If you have been messing around with the potential GPG replacement command-line tool Sequoia-PGP, you may have noticed that there doesn’t appear to be a way to delete ‘certs’ from the certificate store.
After spending some time digging in the manpages and documentation with no clarification, it appears that this isn’t a mistake but a matter of opinion. The developers treat the certificate store as a completely intentional append-only list, and an issue created about this has been left open for 3 years.
This means that if you were experimenting with creating/deleting keys and certs or importing external certs, your certificate store will become littered with unused or broken certs with no possibility to clean it up (this could even be considered a privacy risk, since the default stance is to automatically “hide” them from users).
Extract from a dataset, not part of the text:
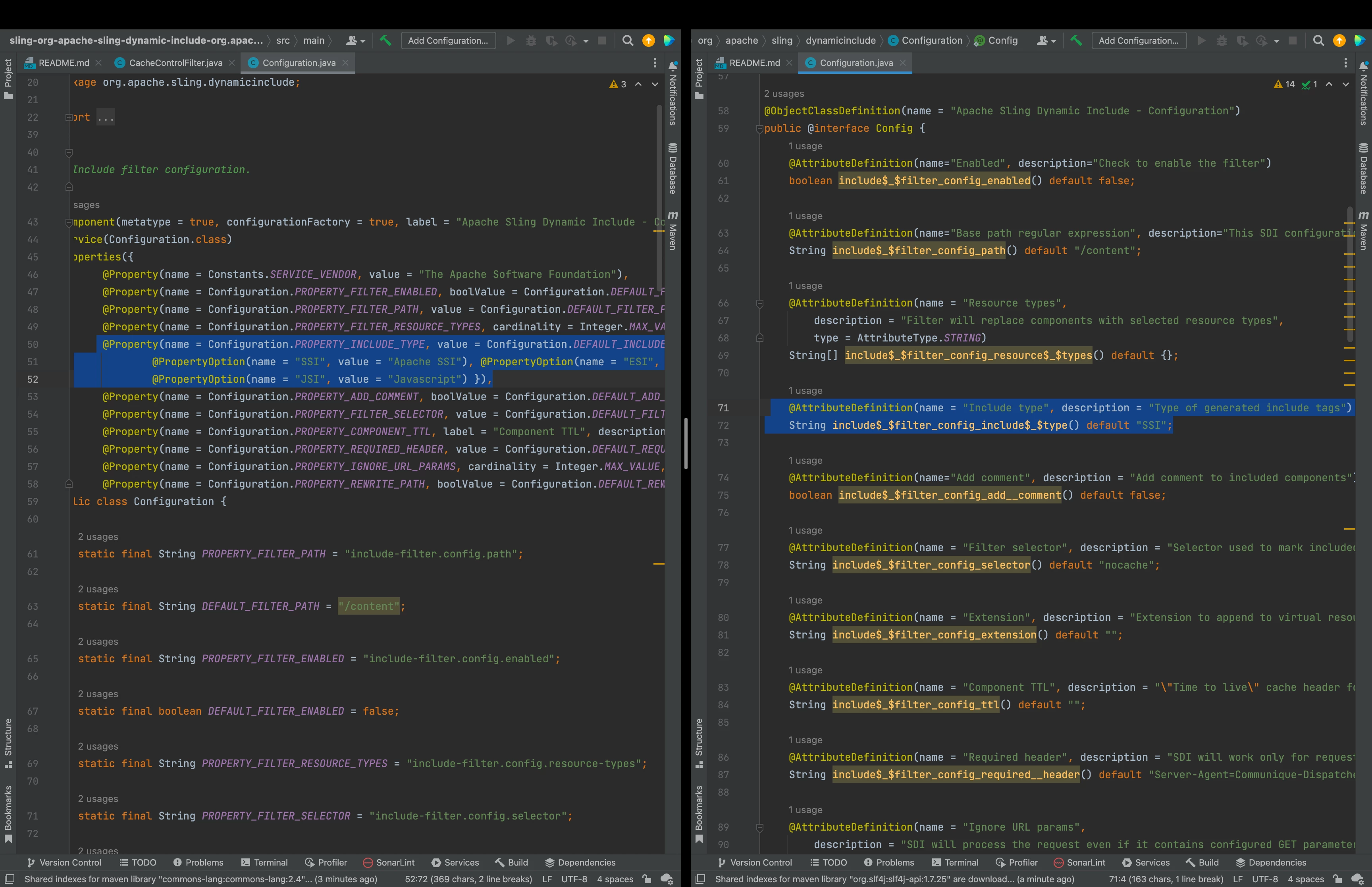1372x887 pixels.
Task: Open Profiler tool window in right window
Action: point(1016,862)
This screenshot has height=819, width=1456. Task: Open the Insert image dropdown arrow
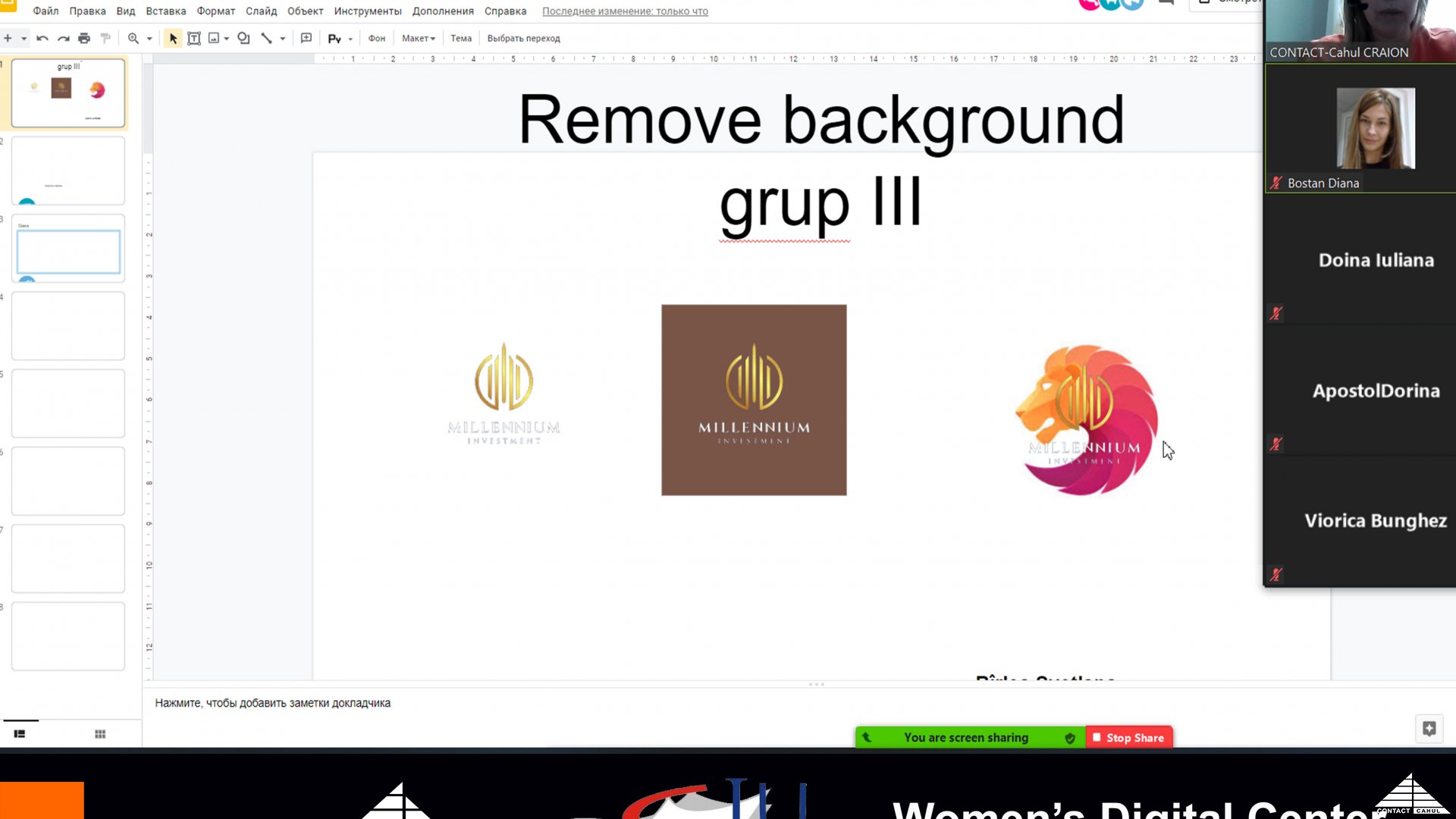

Unfortunately, if you are at this point, the only solution is nuclear - wipe the entire certstore and start over. Before moving forwards however, be sure to back up your certs & keys.
backing up keys & certs
First, export your full keys, as they are also listed in the cert output. List them with:
1 | sq key list |
and then export them with:
1 | sq key export --cert KEYFINGERPRINT --output examplename.key.asc |
Next, export any certs that you want to keep and re-import. List them with:
1 | sq cert list |
and export with
1 | sq cert export --cert KEYFINGERPRINT --output examplename.cert.asc |
The original documentation for these steps can be found here:
wiping everything
To find where Sequoia-PGP is storing its configurations, run:
1 | sq config inspect paths |
On macOS, these will be in an entirely different location than indicated in the documentation.
Certificate Store:
1 | /Users/YOURUSERNAME/Library/Application Support/pgp.cert.d |
Keystore:
1 | /Users/YOURUSERNAME/Library/Application Support/org.Sequoia-PGP.sequoia/keystore |
Navigate to these directories and delete everything. You can confirm that this worked by running sq cert list and sq key list - no keys or certificates should show up.
Note: if you have GNUPG set up, Sequoia-PGP will automatically pick up keys in the ~/.gnupd/ directory
re-import keys & certs
Importing is straightforwards:
1 | sq key import examplename.key.asc |
workaround
A clunky workaround that was proposed in the above GitLab issue was creating a temporary configuration directory. By setting the SEQUOIA_HOME variable to this temporary directory (eg., with export SEQUOIA_HOME=$HOME/.tmp-sequoia-data), you can delete the directory later.
Ultimately however, this isn’t a real solution to proper certificate management, so GnuPG will remain my default choice for now.